According to a government statement at the time, the trio died in a gun battle at or around the State House where their attempt was foiled by loyal troops. A few who escaped and their collaborators in the US were prosecuted by the American authorities for offenses relating to the incident.

However, according to police PRO Foday Conta, their bodies were never released to the public or their families but were instead kept and guarded at the mortuary until not long ago when they were secretly buried in the bush. He said the graves were discovered through information obtained from suspected ‘Junglers’ currently in detention.  He disclosed that the reason for exhuming the bodies is for proper investigation to be made on them and identification made before handing over the bodies to the families.
It took the experts over three hours to complete the exhumation, a laborious and meticulous exercise marked by emotions and a somber mood as the gruesome sights of the three advancedly decomposed bodies became clear.

Family members of the deceased present at the scene made emotional remarks about their feelings.
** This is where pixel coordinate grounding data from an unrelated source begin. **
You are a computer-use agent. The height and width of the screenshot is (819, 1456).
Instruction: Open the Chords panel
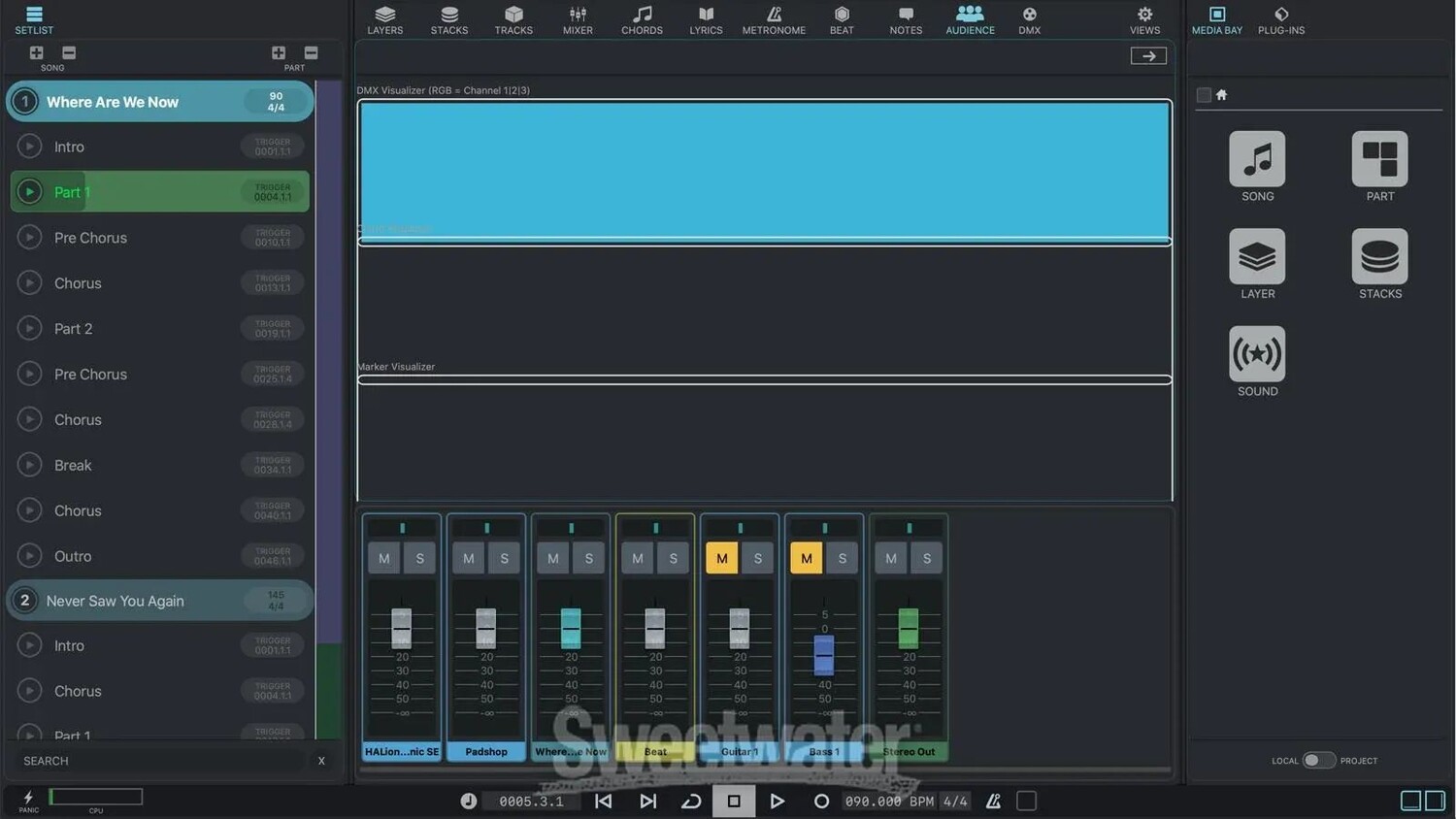pyautogui.click(x=642, y=19)
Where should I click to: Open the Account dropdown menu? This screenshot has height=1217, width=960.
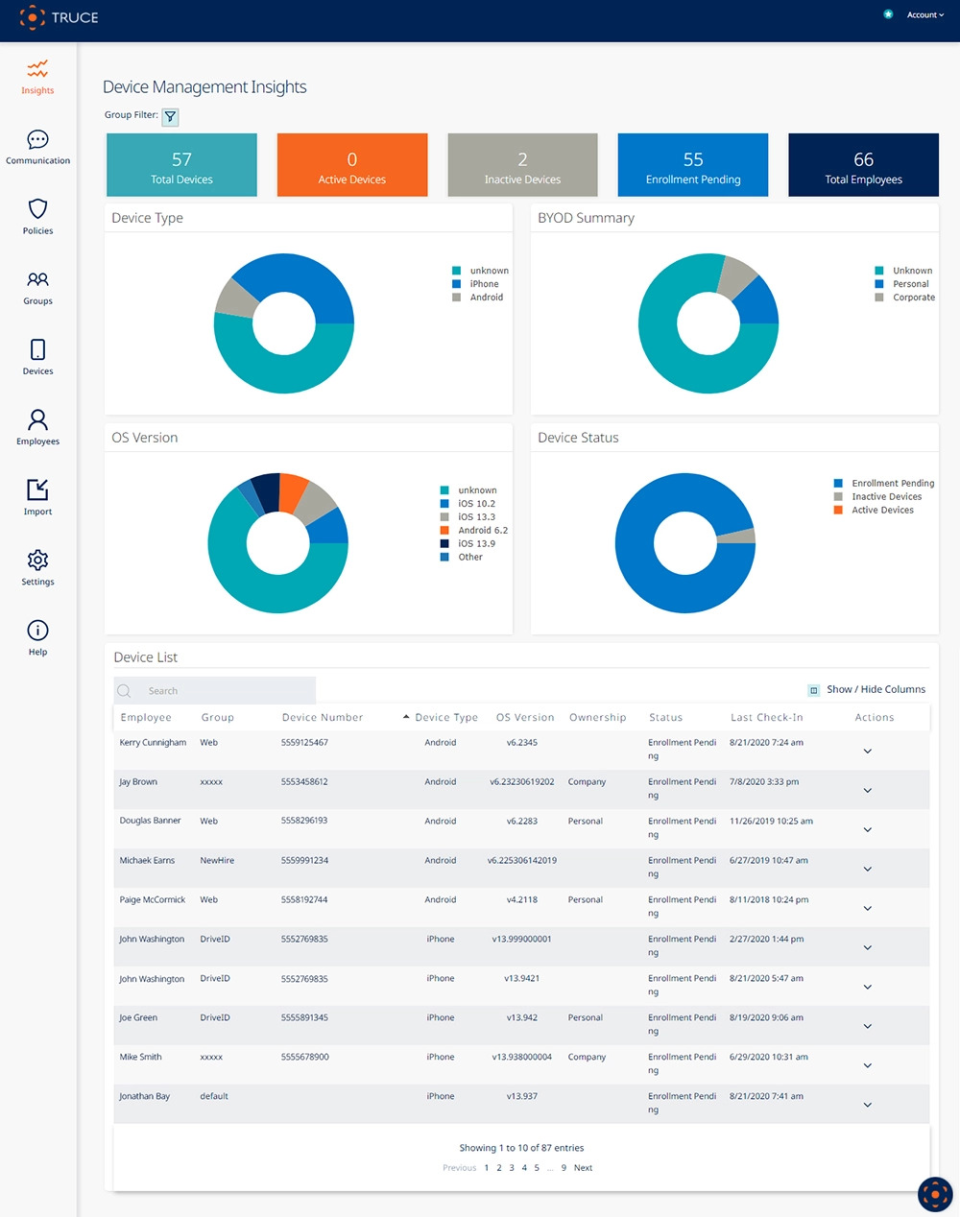tap(924, 15)
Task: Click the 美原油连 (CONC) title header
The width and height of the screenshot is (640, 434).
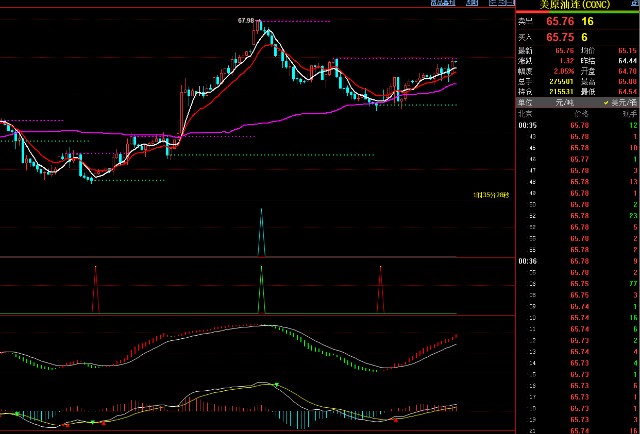Action: tap(577, 6)
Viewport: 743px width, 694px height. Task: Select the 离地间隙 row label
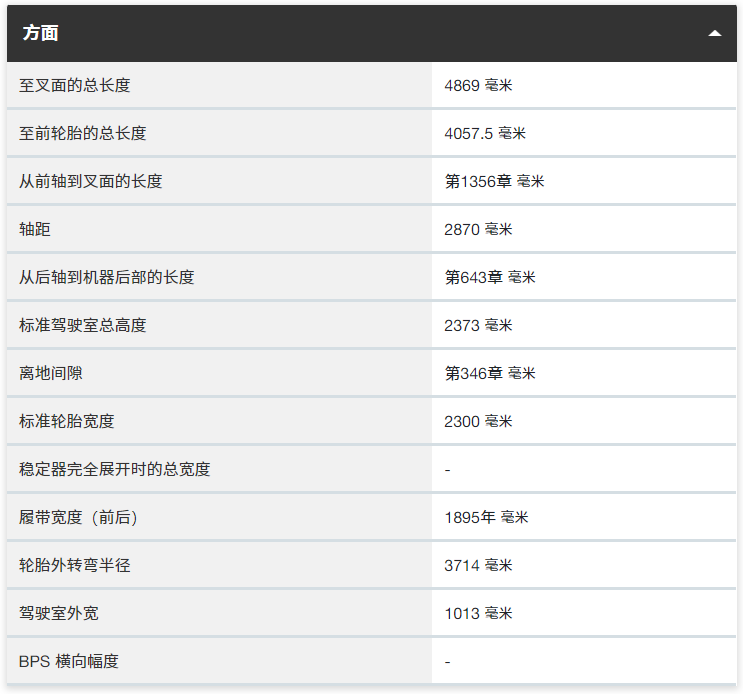[51, 374]
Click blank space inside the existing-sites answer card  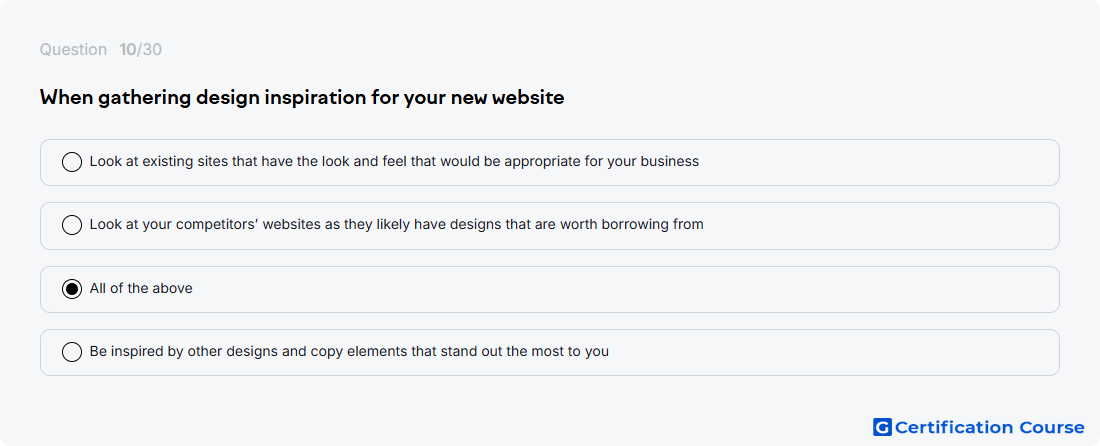tap(877, 162)
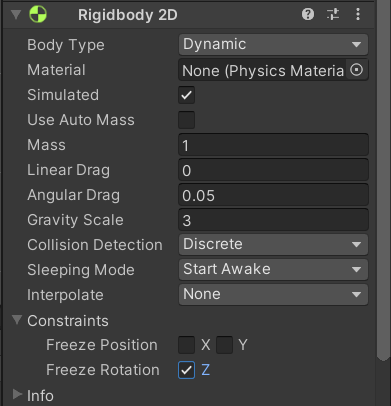Click the Mass value field
The width and height of the screenshot is (391, 406).
pos(273,145)

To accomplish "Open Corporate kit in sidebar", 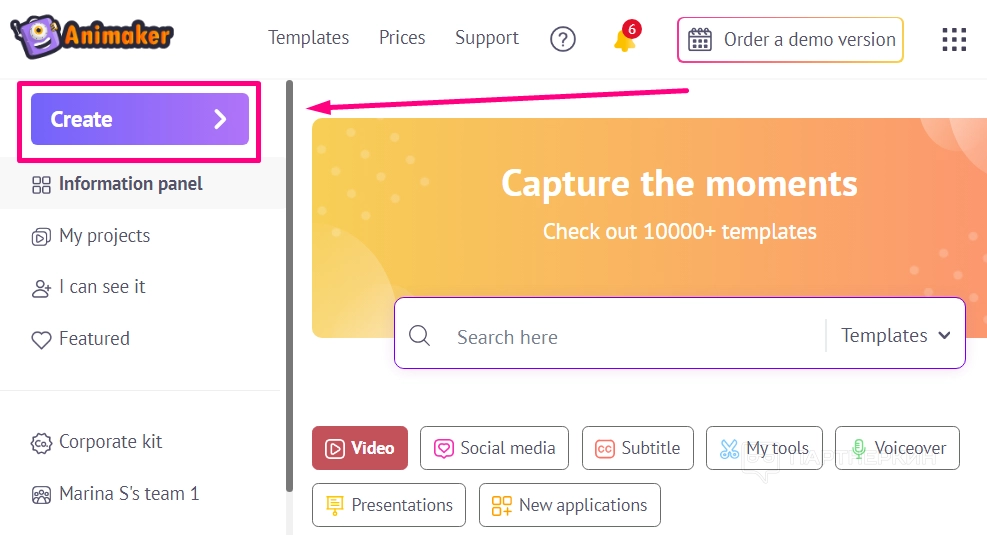I will [x=110, y=442].
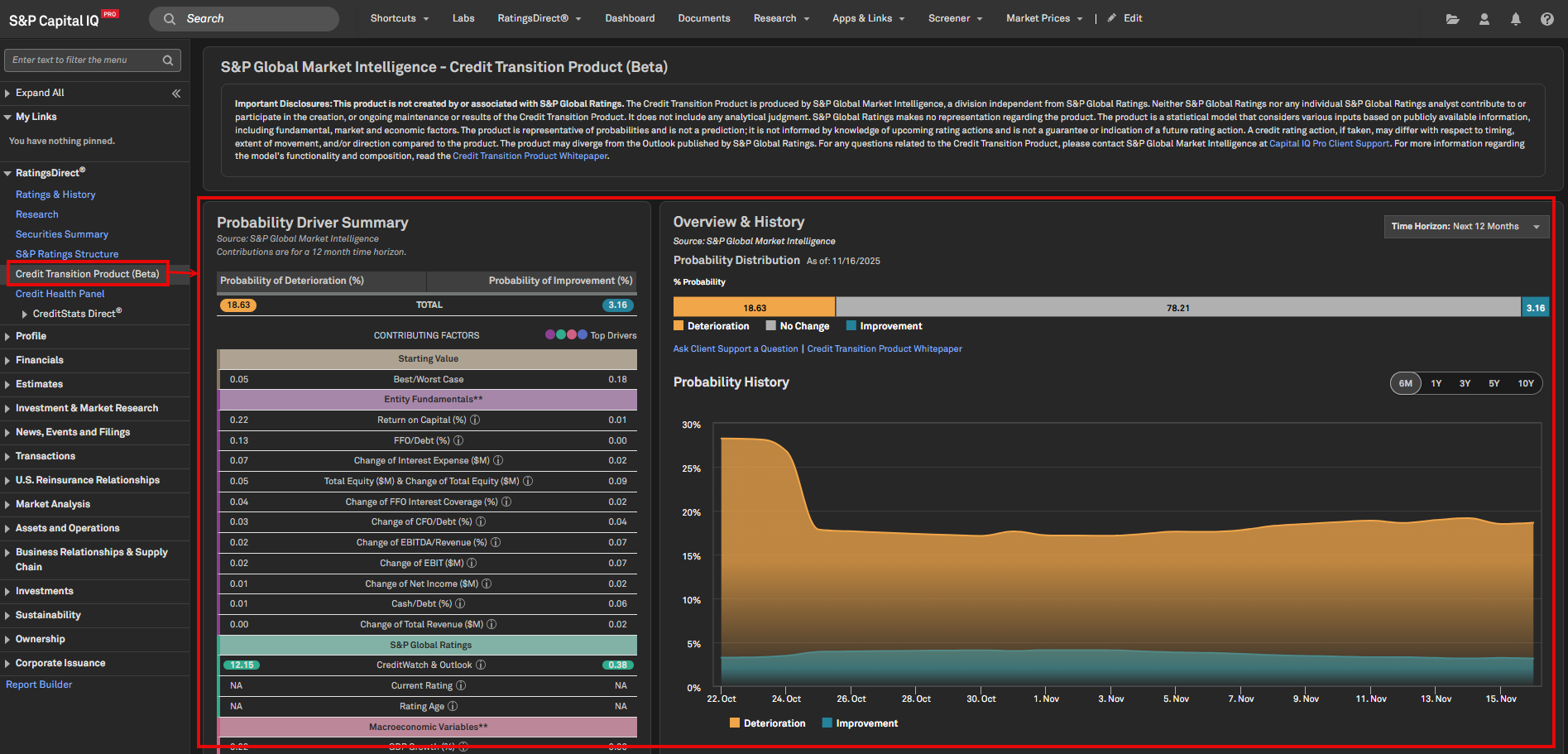This screenshot has height=754, width=1568.
Task: Click the pencil Edit icon
Action: pyautogui.click(x=1112, y=18)
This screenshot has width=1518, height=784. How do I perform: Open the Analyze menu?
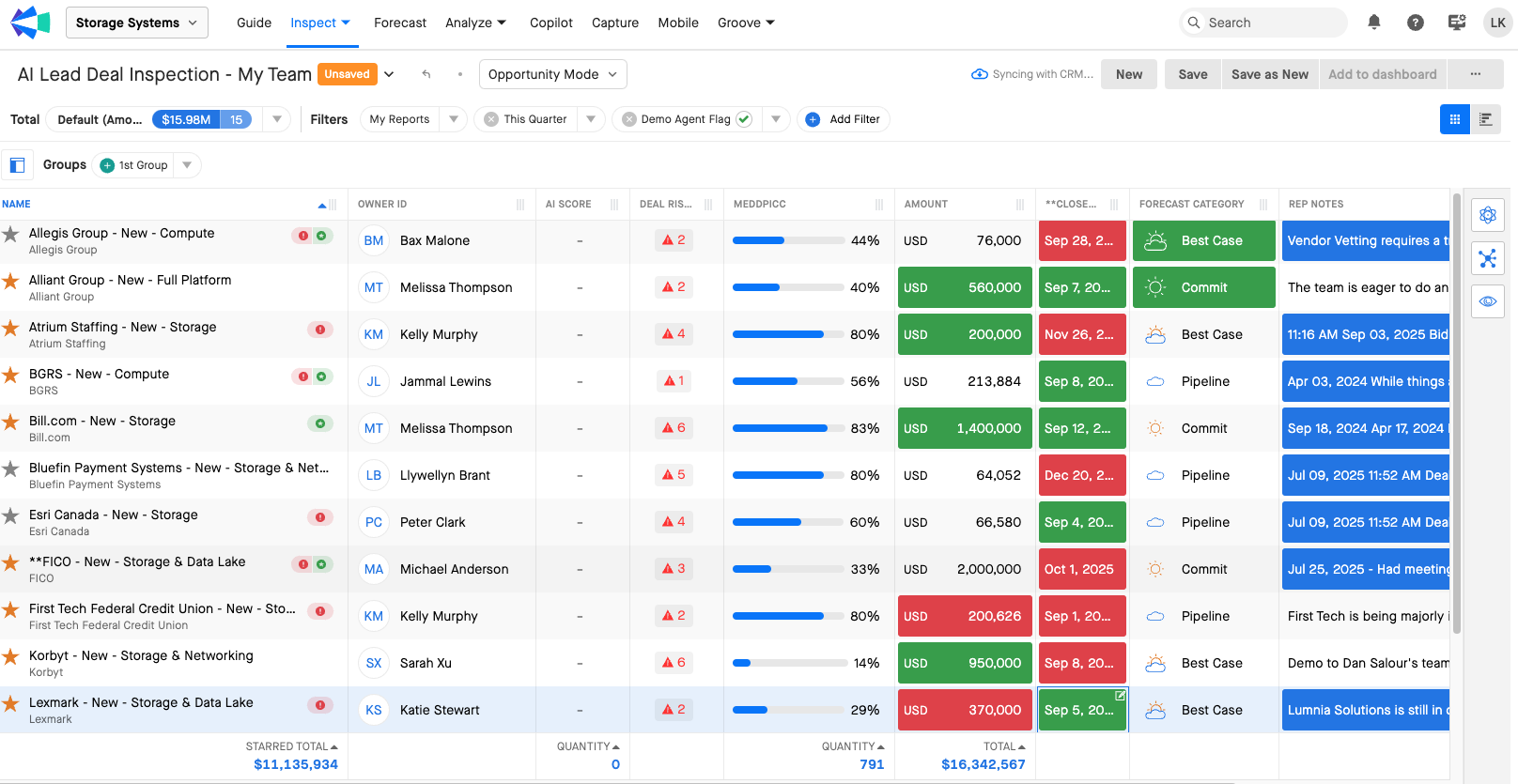point(475,23)
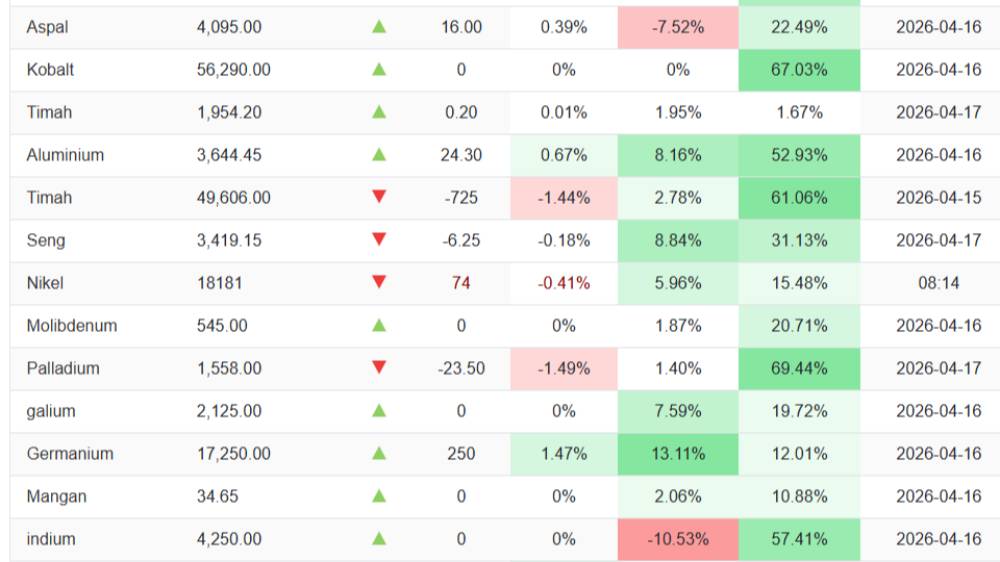The width and height of the screenshot is (1000, 562).
Task: Open the Aspal commodity link
Action: pyautogui.click(x=47, y=28)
Mamour Malick Jagne who represented Njaga Jagne’s family said his main interest in this case and another cases is for the exact truth to be established and not fiction or rumours so that all Gambians will know what happened and then appropriate actions taken.  “This is a very difficult moment for the whole of The Gambia where everyone is one family. What has happened in The Gambia over the past 22 years should serve as a lesson to all Gambians to try and ensure that a similar thing never happens again. The only way to avoid these types of things is to reform and strengthen institutions and not to worship a human being,” he said.

Another relative Malleh Jagne who was arrested and later released because of relations with the late Njaga, said the day was a very sad one even though the incident happened nearly two years ago. He described Njaga as a man who laid his life to rescue the Gambia.

Momodou B.E Njie, a former soldier, and an uncle to Lamin Sanneh, said he brought up the former commander and knew him to be a good soldier. He described the late Sanneh as a martyr who came to rescue The Gambia from the tyranny that has affected all. “I want the new government to be alerted to the fact that threats of the former regime are still here and they must confront it,” he said.